THE TASK: Convert the rows into a numbered list. Start at the line that contains "Select page 1 in the pagination", go through the final line of the rows, and leave out any blank lines.

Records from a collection

(begin)

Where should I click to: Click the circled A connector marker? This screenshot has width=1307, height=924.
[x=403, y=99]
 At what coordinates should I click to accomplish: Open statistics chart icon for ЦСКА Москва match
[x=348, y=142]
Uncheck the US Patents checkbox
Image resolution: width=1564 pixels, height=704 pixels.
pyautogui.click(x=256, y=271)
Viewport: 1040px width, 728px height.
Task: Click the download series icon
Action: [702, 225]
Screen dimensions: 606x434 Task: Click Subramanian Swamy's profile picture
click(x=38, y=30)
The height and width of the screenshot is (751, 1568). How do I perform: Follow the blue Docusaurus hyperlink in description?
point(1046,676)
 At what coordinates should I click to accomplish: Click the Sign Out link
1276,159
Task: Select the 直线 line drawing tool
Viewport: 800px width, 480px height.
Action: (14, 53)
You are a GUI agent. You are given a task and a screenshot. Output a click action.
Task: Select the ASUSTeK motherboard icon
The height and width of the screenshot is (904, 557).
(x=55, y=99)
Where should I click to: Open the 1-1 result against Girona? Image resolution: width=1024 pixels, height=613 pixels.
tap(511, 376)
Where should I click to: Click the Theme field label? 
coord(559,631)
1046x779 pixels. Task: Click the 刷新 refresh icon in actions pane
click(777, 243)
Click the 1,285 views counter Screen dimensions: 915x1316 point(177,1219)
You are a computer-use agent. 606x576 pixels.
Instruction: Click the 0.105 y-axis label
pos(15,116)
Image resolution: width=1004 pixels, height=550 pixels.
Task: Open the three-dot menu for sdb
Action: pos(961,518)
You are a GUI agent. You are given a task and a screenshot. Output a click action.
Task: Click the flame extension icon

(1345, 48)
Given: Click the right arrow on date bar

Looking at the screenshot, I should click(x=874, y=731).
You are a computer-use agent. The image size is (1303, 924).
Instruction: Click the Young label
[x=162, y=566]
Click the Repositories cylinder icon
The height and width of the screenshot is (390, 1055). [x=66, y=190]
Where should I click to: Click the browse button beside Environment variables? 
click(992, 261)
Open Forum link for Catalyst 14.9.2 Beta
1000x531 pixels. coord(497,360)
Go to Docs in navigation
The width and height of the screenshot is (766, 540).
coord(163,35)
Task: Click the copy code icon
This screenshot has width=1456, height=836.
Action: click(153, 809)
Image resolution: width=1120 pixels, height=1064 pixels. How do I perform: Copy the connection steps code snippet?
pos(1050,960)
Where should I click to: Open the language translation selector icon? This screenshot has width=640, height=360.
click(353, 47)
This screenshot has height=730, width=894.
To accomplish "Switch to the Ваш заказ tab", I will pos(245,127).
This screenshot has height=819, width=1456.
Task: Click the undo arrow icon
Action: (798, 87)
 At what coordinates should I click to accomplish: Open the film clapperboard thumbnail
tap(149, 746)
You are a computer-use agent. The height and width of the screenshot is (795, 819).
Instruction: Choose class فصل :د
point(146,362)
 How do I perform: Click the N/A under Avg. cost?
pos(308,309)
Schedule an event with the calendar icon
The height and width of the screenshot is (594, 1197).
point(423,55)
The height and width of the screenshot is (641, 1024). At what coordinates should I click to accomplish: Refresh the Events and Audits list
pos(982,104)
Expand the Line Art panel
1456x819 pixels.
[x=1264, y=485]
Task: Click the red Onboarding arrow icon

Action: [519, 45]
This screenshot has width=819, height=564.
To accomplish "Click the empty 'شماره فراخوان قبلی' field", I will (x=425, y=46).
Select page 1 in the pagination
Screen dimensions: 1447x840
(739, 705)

(end)

PROBLEM SOLUTION:
1. Select page 1 in the pagination
2. Screen dimensions: 1447x840
3. (739, 705)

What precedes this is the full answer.